La locura de Hamlet es el punto más alto de la tragedia que Shakespeare alcanzó. Aquí alcanza sus mayores fines sin el truco de introducir brujas, o puñal o mancha de sangre. La tragedia de la obra no reside en el hecho de que una fila de cadáveres cubra el escenario en la última escena. La verdadera tragedia de la obra es la rotura del corazón de Hamlet fibra a fibra, músculo a músculo. El chasquido final de la última cuerda temblorosa no hace más que cerrar la tragedia. Hamlet muere al final de la obra, pero ha estado muriendo desde el primer acto. Algunos estudiosos de la obra han dicho que habría sido de mal gusto en Shakespeare haber hecho de su primer personaje un monomaníaco. Evidentemente, los caballeros que adoptan este punto de vista del caso no han olvidado su anhelo infantil de que todas las historias “acaben bien” y el héroe “ame felizmente para siempre”. La verdadera tragedia es algo más que el derramamiento de sangre. Supongamos que Hamlet hubiera estado realmente loco; supongamos que hubiera sufrido hasta que esa mente delicadamente equilibrada fuera el asiento de una funesta confusión, “como dulces campanas, tintineando fuera de tiempo y con dureza.” Y supongamos que no hubiera caído en el duelo, sino que el gran artista lo hubiera dejado como un maníaco sin remedio. Supongamos, por otra parte, que Hamlet hubiera comido, bebido, dormido y leído como de costumbre, y que hubiera fingido la locura como una cuestión de conveniencia, una marca bajo la cual podría conspirar con éxito para poseer el trono y vengar a su padre. Fingir la locura era, dadas las circunstancias, lo más político que podía hacer Hamlet. Le habría hecho dueño de la situación. Lo único sorprendente es que, con una diplomacia tan astuta para empezar, no tuviera más éxito. Tal vez no interpretó su pequeño papel con suficiente habilidad, no fue lo suficientemente serio al respecto. Supongamos, digo, que el prudente, equilibrado y ejemplar Hamlet hubiera sido finalmente tan desafortunado como para que la espada de Laerte lo atravesara; ahora, pregunto, ¿cuál es la mayor tragedia, Hamlet loco o Hamlet muerto? Tal vez sea triste pensar que con tanta fuerza haya tanta debilidad, pero entonces Shakespeare tomó su personaje más grande y grandioso, y, como Apolo a la sacerdotisa que amaba, le dio el discurso divino, que nunca se entenderá, la profecía divina, que nunca se creerá; lo cual es a la vez la maldición y la más alta herencia del genio.
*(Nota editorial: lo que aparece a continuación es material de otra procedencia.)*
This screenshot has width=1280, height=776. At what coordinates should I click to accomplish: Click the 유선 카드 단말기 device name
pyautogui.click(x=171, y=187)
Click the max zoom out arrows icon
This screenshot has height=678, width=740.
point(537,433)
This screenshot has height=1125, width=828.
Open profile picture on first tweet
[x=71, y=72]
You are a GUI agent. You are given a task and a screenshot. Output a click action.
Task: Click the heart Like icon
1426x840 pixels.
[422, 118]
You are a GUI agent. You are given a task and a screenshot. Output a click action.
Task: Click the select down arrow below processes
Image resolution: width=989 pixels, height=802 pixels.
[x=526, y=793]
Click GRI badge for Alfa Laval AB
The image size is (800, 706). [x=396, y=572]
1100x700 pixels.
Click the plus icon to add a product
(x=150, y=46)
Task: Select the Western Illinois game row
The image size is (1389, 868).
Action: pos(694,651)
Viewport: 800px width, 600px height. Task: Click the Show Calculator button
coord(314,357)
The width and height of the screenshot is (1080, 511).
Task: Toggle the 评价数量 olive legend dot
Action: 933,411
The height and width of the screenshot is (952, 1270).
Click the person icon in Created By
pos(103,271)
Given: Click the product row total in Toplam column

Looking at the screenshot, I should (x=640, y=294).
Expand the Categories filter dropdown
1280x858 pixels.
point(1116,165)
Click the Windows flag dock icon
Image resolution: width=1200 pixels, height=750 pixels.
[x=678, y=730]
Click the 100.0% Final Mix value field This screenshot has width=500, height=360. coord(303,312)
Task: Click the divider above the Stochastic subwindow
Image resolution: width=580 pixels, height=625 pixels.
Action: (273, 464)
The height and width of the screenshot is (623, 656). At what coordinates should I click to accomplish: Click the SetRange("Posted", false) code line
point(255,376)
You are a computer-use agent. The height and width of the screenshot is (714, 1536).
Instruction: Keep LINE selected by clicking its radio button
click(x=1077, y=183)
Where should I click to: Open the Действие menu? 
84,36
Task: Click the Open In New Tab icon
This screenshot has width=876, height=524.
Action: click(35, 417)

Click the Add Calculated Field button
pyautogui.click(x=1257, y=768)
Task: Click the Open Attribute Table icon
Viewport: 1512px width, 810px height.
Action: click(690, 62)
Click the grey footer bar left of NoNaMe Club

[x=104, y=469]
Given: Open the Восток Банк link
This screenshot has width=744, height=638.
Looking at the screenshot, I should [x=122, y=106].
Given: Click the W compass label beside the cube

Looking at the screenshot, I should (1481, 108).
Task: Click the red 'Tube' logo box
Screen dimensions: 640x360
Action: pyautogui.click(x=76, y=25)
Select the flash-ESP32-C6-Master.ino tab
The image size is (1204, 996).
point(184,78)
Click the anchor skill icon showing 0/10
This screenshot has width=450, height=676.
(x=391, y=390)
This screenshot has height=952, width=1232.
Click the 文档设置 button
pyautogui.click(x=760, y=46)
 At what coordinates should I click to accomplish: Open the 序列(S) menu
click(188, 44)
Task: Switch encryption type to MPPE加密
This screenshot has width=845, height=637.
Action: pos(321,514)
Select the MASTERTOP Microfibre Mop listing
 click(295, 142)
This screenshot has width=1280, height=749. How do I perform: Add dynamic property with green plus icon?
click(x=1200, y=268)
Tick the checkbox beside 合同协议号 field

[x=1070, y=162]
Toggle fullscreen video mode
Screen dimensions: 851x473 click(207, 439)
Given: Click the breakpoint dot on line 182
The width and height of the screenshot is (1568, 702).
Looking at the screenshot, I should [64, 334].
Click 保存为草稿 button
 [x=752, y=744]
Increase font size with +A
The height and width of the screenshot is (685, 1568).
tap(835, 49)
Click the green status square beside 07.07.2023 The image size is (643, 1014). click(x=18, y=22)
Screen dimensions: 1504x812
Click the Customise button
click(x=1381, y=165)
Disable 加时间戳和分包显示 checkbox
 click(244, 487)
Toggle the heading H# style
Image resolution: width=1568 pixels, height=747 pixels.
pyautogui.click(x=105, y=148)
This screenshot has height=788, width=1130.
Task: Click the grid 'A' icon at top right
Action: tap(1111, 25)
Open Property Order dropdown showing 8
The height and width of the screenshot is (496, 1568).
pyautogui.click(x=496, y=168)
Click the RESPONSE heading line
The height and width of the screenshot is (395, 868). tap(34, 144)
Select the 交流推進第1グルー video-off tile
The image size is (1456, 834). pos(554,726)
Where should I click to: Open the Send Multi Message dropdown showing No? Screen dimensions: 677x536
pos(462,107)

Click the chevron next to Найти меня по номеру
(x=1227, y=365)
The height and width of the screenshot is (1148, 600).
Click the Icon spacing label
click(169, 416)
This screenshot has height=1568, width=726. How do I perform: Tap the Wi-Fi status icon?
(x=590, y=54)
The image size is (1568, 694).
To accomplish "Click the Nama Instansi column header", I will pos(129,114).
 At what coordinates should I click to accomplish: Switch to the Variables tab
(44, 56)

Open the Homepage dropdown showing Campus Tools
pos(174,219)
Hamlet fingiendo locura hubiera sido algo así como un Iago. Grandioso y bello, noble y recto, un personaje como ciertamente lo es Iago, y puro y elevado como es el gusto de quienes lo admiraron por encima de todos los demás personajes shakesperianos, Shakespeare no podría, aunque lo hubiera deseado -como sin duda lo hizo-, haber dado a todos y cada uno de sus varios miles de personajes la característica ennoblecedora de Iago sin producir un efecto casi de monotonía.